■ **THE EXERCISE**
Render every line of the entries below as a Markdown table with two columns, Row and Line. Number the lines in order and skip the blank ones.

■ **RECORDS TO PROCESS**
================
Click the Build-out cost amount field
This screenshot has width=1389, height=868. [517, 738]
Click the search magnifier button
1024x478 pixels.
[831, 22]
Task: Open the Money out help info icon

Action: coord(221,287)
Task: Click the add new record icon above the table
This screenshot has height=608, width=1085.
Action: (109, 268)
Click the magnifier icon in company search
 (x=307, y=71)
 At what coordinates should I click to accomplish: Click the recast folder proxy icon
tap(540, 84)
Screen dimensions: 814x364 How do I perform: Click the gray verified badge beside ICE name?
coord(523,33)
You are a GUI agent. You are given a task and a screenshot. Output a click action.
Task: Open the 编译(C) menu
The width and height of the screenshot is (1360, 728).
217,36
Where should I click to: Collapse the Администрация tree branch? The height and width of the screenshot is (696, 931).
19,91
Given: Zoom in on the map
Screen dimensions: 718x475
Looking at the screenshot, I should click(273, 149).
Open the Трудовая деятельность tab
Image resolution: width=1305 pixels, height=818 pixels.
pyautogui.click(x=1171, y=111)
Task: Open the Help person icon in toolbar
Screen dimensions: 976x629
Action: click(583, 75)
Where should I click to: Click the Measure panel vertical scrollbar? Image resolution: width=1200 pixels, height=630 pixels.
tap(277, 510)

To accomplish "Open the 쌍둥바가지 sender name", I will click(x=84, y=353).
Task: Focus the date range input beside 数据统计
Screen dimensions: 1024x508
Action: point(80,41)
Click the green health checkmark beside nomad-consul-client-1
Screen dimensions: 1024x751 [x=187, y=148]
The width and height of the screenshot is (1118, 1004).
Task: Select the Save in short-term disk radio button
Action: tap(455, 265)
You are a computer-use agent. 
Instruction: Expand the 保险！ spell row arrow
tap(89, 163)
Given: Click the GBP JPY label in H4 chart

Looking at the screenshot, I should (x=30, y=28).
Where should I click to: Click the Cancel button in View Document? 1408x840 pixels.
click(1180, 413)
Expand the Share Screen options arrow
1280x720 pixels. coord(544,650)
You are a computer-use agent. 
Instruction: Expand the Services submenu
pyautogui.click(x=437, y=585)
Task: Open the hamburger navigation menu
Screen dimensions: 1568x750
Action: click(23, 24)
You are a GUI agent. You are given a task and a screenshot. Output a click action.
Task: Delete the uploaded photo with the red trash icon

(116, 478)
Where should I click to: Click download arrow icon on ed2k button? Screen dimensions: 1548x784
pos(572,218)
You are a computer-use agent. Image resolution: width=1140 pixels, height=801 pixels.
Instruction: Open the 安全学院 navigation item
================
■ **OUTPUT OF THE EXERCISE**
| Row | Line |
|---|---|
| 1 | Click the Build-out cost amount field |
| 2 | This screenshot has width=1389, height=868. [517, 738] |
| 3 | Click the search magnifier button |
| 4 | 1024x478 pixels. |
| 5 | [831, 22] |
| 6 | Task: Open the Money out help info icon |
| 7 | Action: coord(221,287) |
| 8 | Task: Click the add new record icon above the table |
| 9 | This screenshot has height=608, width=1085. |
| 10 | Action: (109, 268) |
| 11 | Click the magnifier icon in company search |
| 12 |  (x=307, y=71) |
| 13 |  At what coordinates should I click to accomplish: Click the recast folder proxy icon |
| 14 | tap(540, 84) |
| 15 | Screen dimensions: 814x364 How do I perform: Click the gray verified badge beside ICE name? |
| 16 | coord(523,33) |
| 17 | You are a GUI agent. You are given a task and a screenshot. Output a click action. |
| 18 | Task: Open the 编译(C) menu |
| 19 | The width and height of the screenshot is (1360, 728). |
| 20 | 217,36 |
| 21 | Where should I click to: Collapse the Администрация tree branch? The height and width of the screenshot is (696, 931). |
| 22 | 19,91 |
| 23 | Given: Zoom in on the map |
| 24 | Screen dimensions: 718x475 |
| 25 | Looking at the screenshot, I should click(273, 149). |
| 26 | Open the Трудовая деятельность tab |
| 27 | Image resolution: width=1305 pixels, height=818 pixels. |
| 28 | pyautogui.click(x=1171, y=111) |
| 29 | Task: Open the Help person icon in toolbar |
| 30 | Screen dimensions: 976x629 |
| 31 | Action: click(583, 75) |
| 32 | Where should I click to: Click the Measure panel vertical scrollbar? Image resolution: width=1200 pixels, height=630 pixels. |
| 33 | tap(277, 510) |
| 34 | To accomplish "Open the 쌍둥바가지 sender name", I will click(x=84, y=353). |
| 35 | Task: Focus the date range input beside 数据统计 |
| 36 | Screen dimensions: 1024x508 |
| 37 | Action: point(80,41) |
| 38 | Click the green health checkmark beside nomad-consul-client-1 |
| 39 | Screen dimensions: 1024x751 [x=187, y=148] |
| 40 | The width and height of the screenshot is (1118, 1004). |
| 41 | Task: Select the Save in short-term disk radio button |
| 42 | Action: tap(455, 265) |
| 43 | You are a computer-use agent.  |
| 44 | Instruction: Expand the 保险！ spell row arrow |
| 45 | tap(89, 163) |
| 46 | Given: Click the GBP JPY label in H4 chart |
| 47 | Looking at the screenshot, I should (x=30, y=28). |
| 48 | Where should I click to: Click the Cancel button in View Document? 1408x840 pixels. |
| 49 | click(1180, 413) |
| 50 | Expand the Share Screen options arrow |
| 51 | 1280x720 pixels. coord(544,650) |
| 52 | You are a computer-use agent.  |
| 53 | Instruction: Expand the Services submenu |
| 54 | pyautogui.click(x=437, y=585) |
| 55 | Task: Open the hamburger navigation menu |
| 56 | Screen dimensions: 1568x750 |
| 57 | Action: click(23, 24) |
| 58 | You are a GUI agent. You are given a task and a screenshot. Output a click action. |
| 59 | Task: Delete the uploaded photo with the red trash icon |
| 60 | (116, 478) |
| 61 | Where should I click to: Click download arrow icon on ed2k button? Screen dimensions: 1548x784 |
| 62 | pos(572,218) |
| 63 | You are a computer-use agent. Image resolution: width=1140 pixels, height=801 pixels. |
| 64 | Instruction: Open the 安全学院 navigation item |